TCDD-induced hydronephrosis in fetuses. Pregnant cPLA2α+/− mice were administered TCDD at 0 or 40 μg/kg body weight on GD 12.5 and fetuses were analyzed on GD 18.5. Representative diagnostic photographs are shown as follows: a severity score 0, normal kidney with highly developed papilla that fill the pelvic space; b severity score 1, kidneys with slight pelvic space; c severity score 2, kidneys with reduced papillary sizes and considerable pelvic spaces; d severity score 3, kidneys with limited papilla, dilated pelvic spaces, and thinned renal parenchyma; e severity score 4, kidneys with deteriorated papilla and substantially thinned renal parenchyma; Bar = 1.0 mm
RNA extraction and quantitative reverse transcription polymerase chain reaction (RT-PCR)
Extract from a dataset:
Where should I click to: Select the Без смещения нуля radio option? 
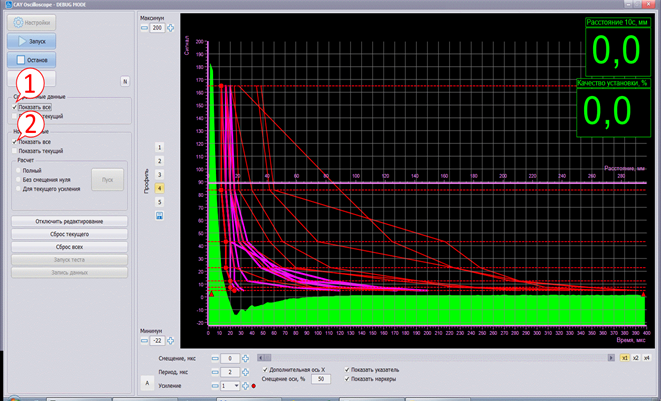point(18,179)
Tissue specimens (kidneys from fetuses and livers from adults) were homogenized in TRIzol reagent (Thermo Fisher Scientific, MA, USA) using a Polytron homogenizer (Kinematica, Luzern, Switzerland) following the manufactures’ instructions. Aqueous phases of homogenates were further purified using an RNeasy Mini Kit (Qiagen, Hilden, Germany) for mRNA quantification, and using a miRNeasy mini Kit (Qiagen) for miRNA quantification. RNAs were then reverse-transcribed using a PrimeScript RT reagent Kit (Takara Bio, Kusatsu, Japan) with oligo-dT and dN6 primers for mRNAs, and a Mir-X miRNA First-Strand Synthesis Kit (Takara Bio) for miRNAs. Quantitative gene expression analyses were performed using the Thunderbird SYBR qPCR Mix (Toyobo, Osaka, Japan), a LightCycler System (Roche Molecular Biochemicals, IN, USA), and the primers listed in Supplementary Table 1. Amplification specificities were determined using melting curve analyses for each PCR. Gene expression levels were calculated using the ΔCt method (Schmittgen and Livak 2008) and mRNAs and miRNAs were normalized to cyclophilin B and U6 snRNA, respectively.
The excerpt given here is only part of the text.